Task description
Below are some records. Return exactly the lines from the one with "You are a GUI" to the one with "Task: Switch to the 深堀り tab", and nothing else.

** Provided data follows **

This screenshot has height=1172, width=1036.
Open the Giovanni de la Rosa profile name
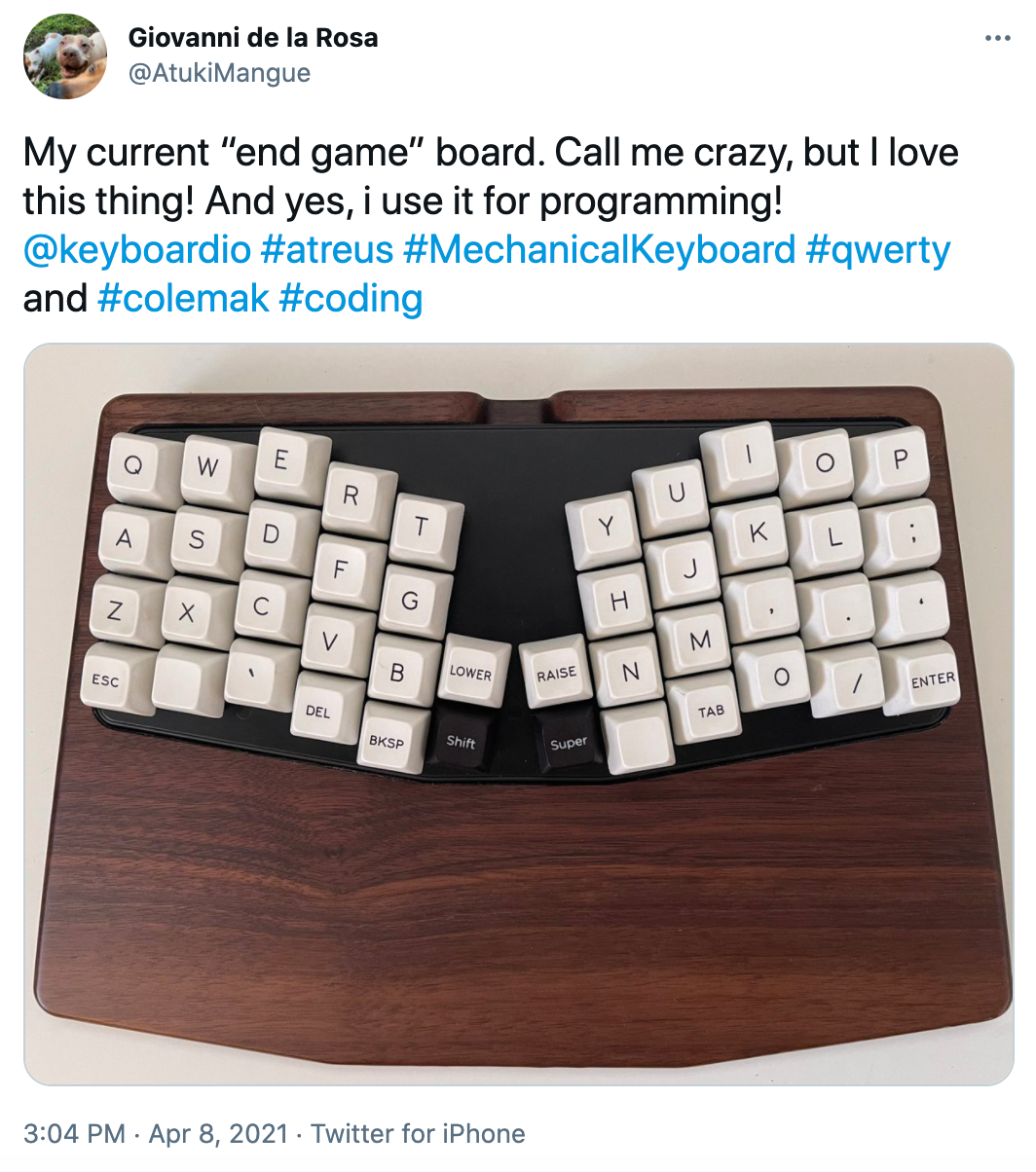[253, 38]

** End of Provided data **
** Provided data follows **

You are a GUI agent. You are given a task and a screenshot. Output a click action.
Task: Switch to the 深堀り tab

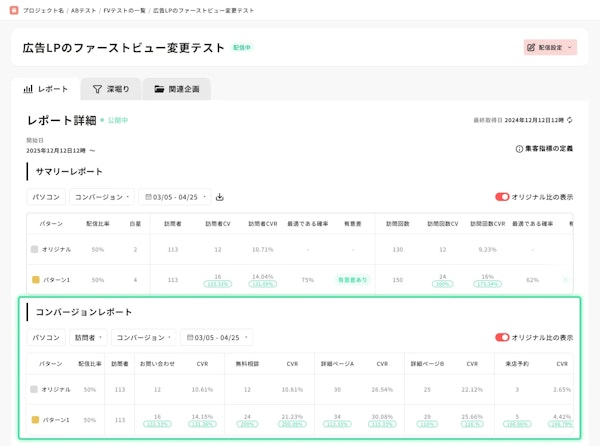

** End of Provided data **

Solution to this exercise
You are a GUI agent. You are given a task and a screenshot. Output a click action.
Task: Switch to the 深堀り tab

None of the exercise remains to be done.